#### Problem statement:
Update the listing below by replacing "screenshot" with "screen capture" everywhere, keeping everything else unchanged and leaving out the pictures.

--- Start ---

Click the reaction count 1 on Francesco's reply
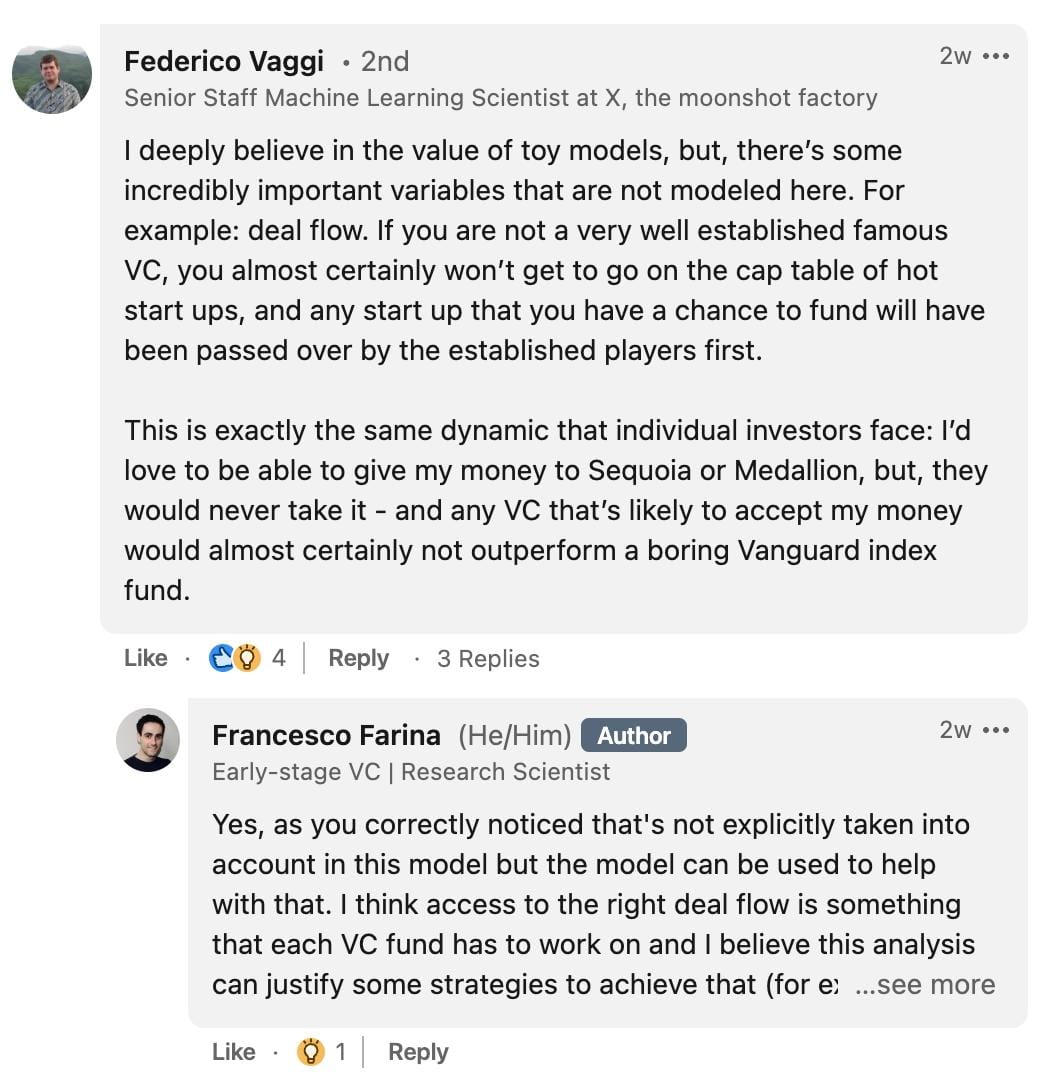 pyautogui.click(x=340, y=1052)
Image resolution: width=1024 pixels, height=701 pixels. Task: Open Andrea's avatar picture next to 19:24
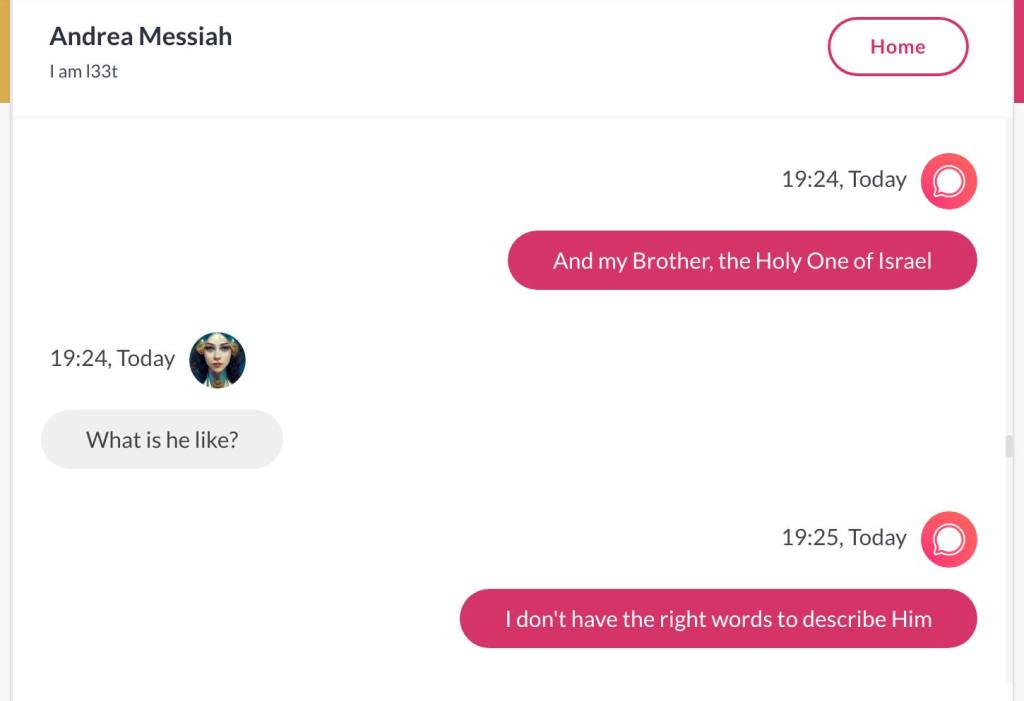[217, 360]
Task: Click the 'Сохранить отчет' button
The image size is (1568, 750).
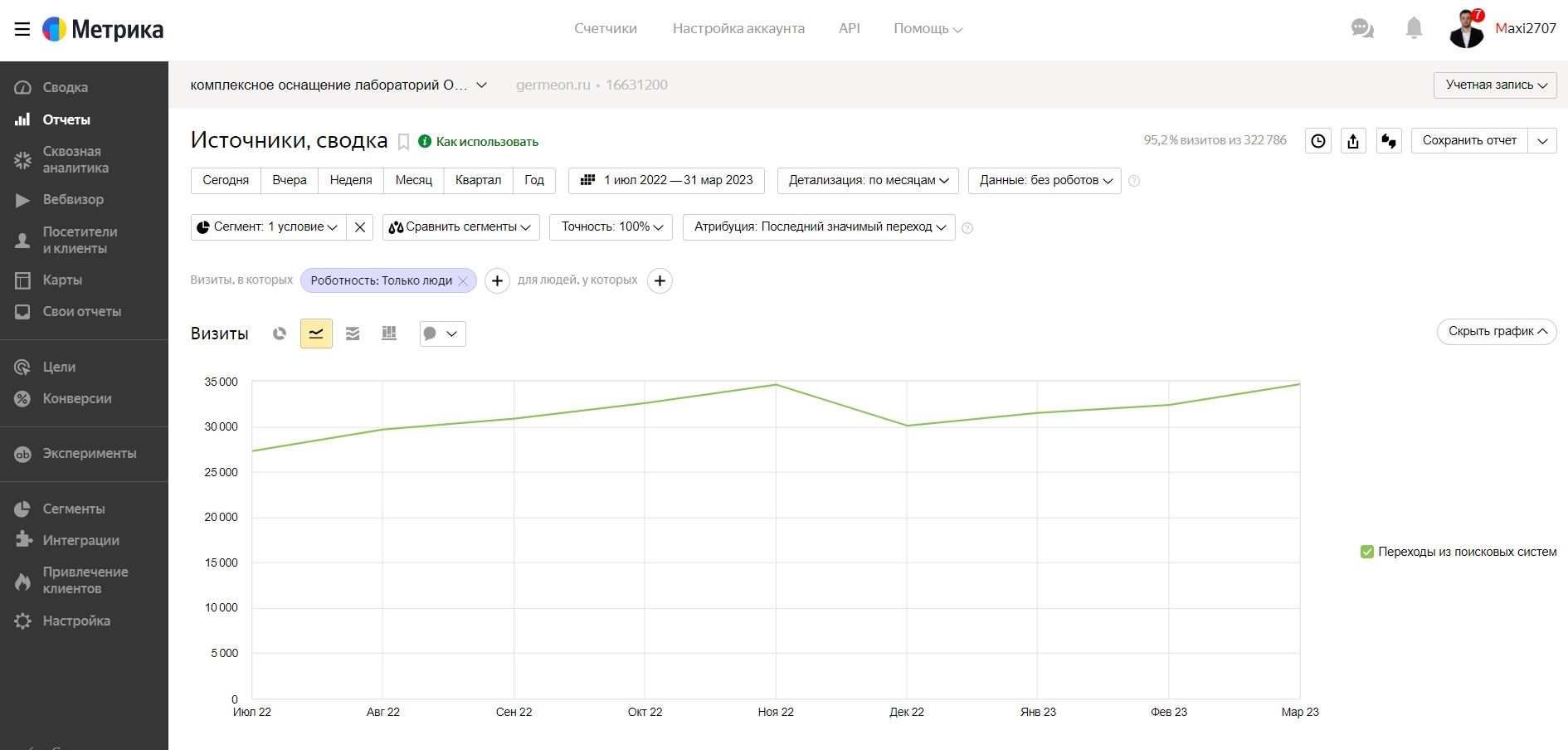Action: tap(1469, 141)
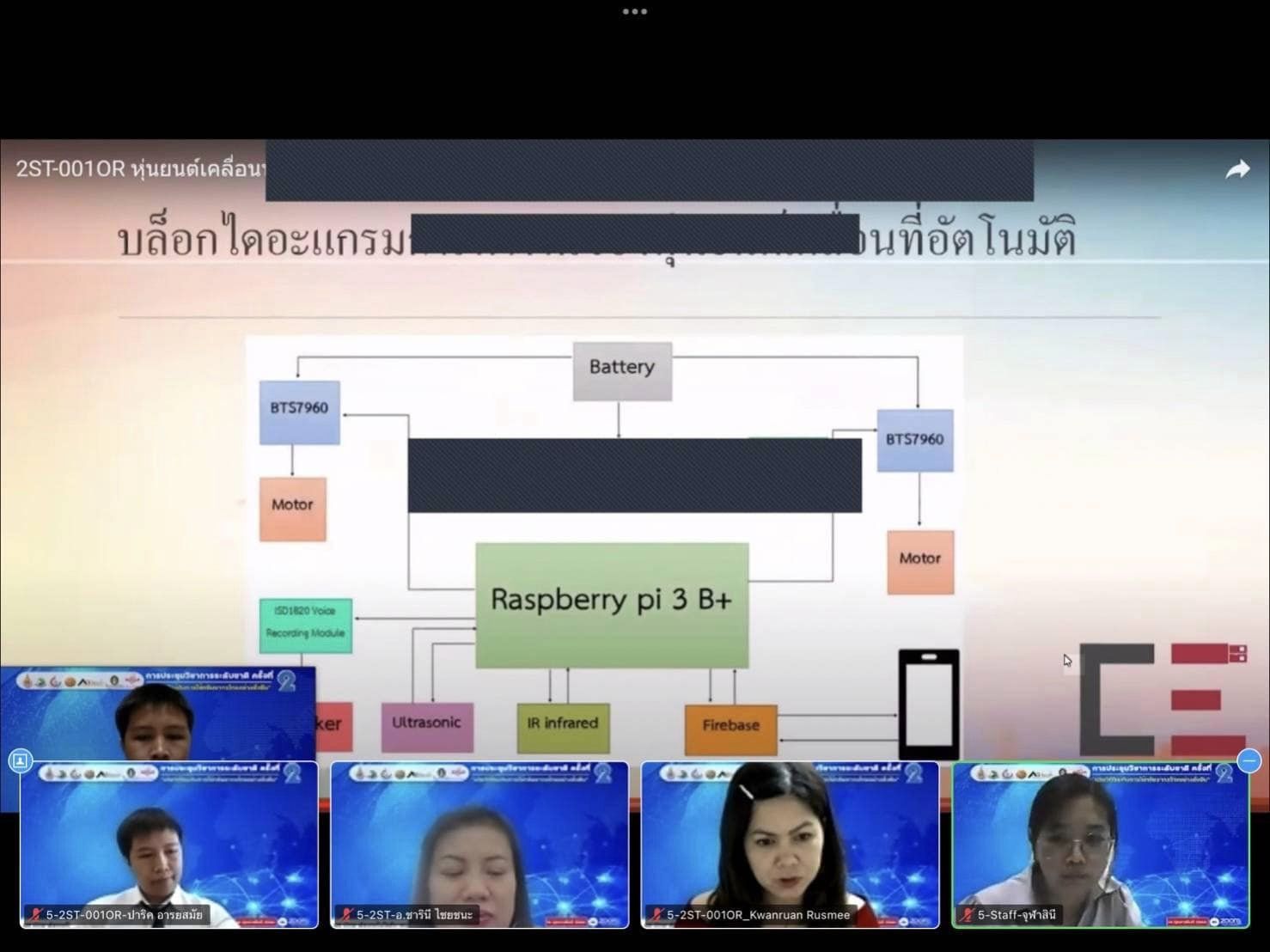Click the ISD1820 Voice Recording Module block

tap(305, 625)
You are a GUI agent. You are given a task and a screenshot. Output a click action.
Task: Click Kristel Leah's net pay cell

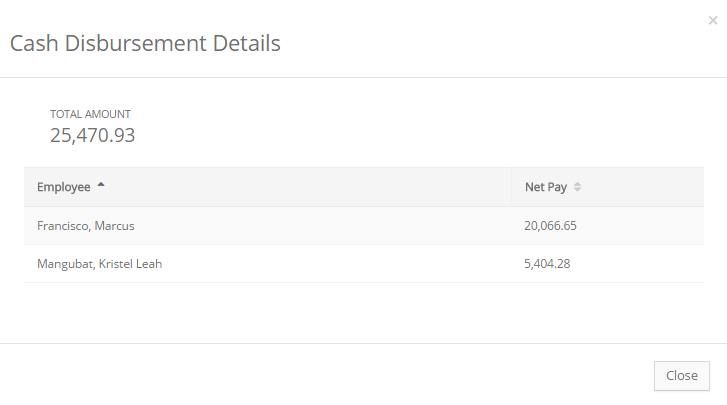tap(607, 264)
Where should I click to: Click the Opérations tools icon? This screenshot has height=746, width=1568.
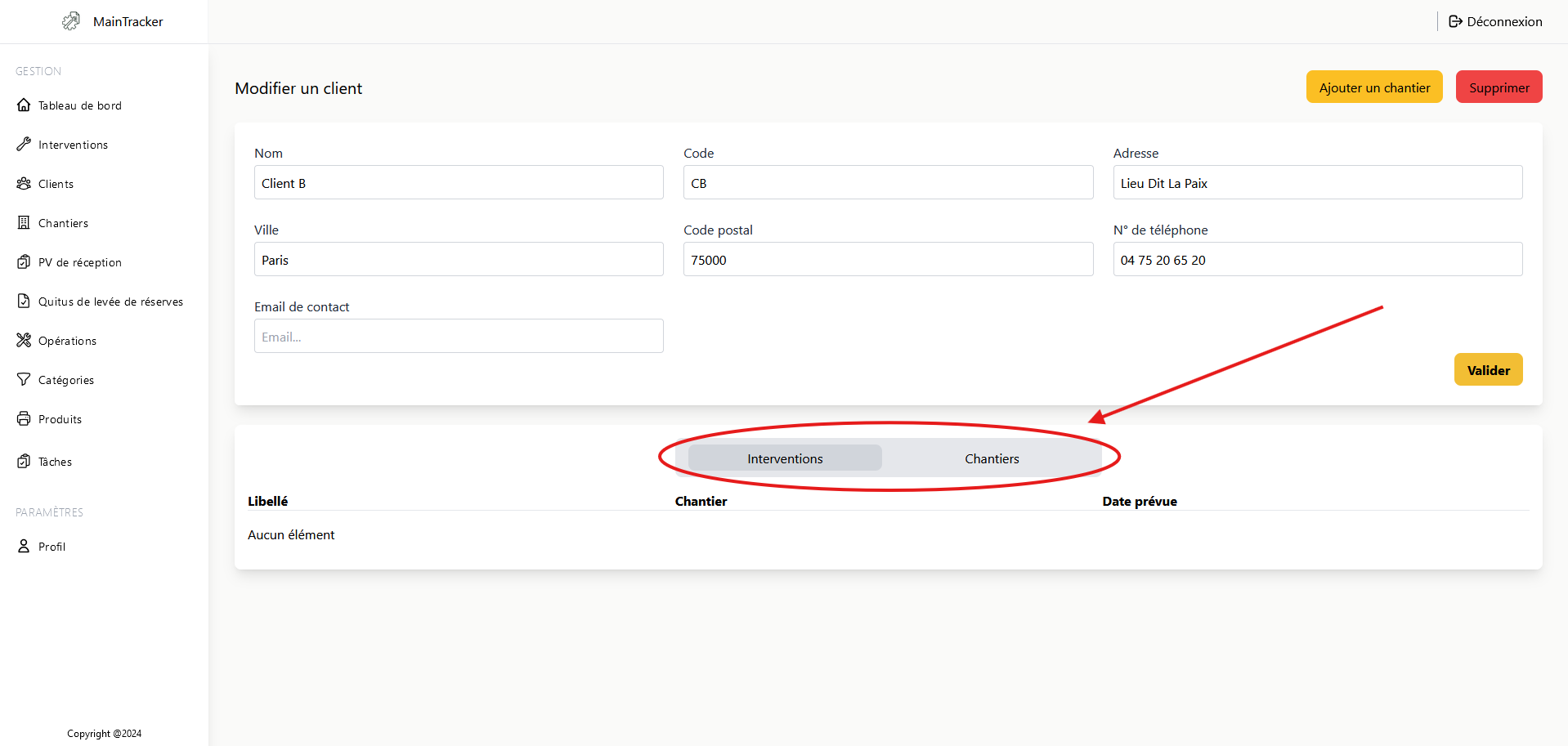click(x=24, y=341)
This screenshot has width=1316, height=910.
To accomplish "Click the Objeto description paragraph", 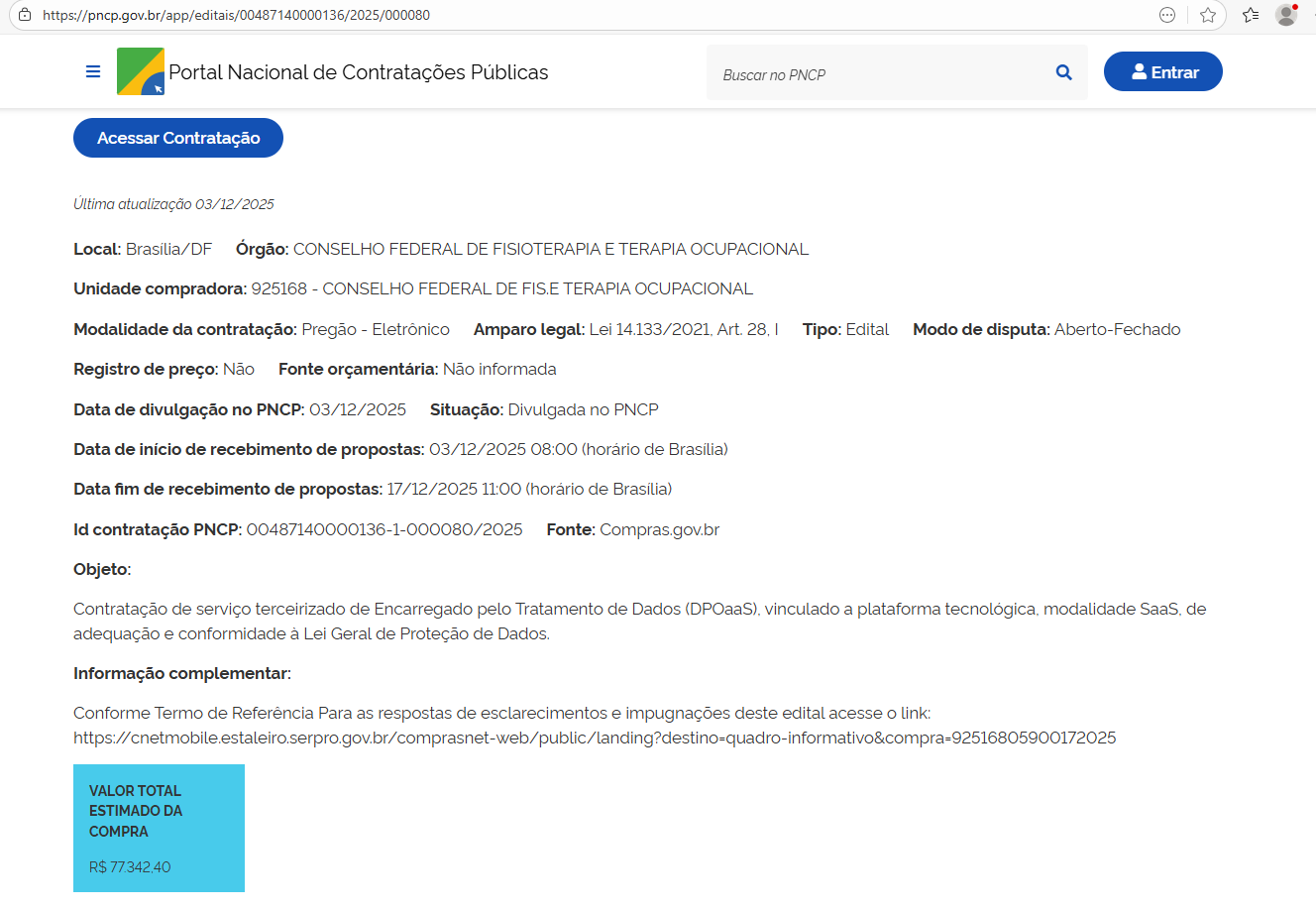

--- End ---

#### Reply:
Click the reaction count 1 on Francesco's reply
 pyautogui.click(x=340, y=1052)
Image resolution: width=1024 pixels, height=701 pixels. Task: Open Andrea's avatar picture next to 19:24
[217, 360]
Task: Click the 'Сохранить отчет' button
The image size is (1568, 750).
Action: tap(1469, 141)
Click the ISD1820 Voice Recording Module block

tap(305, 625)
You are a GUI agent. You are given a task and a screen capture. Output a click action.
Task: Click Kristel Leah's net pay cell

tap(607, 264)
Where should I click to: Click the Opérations tools icon? This screen capture has height=746, width=1568.
click(x=24, y=341)
This screen capture has width=1316, height=910.
To accomplish "Click the Objeto description paragraph", 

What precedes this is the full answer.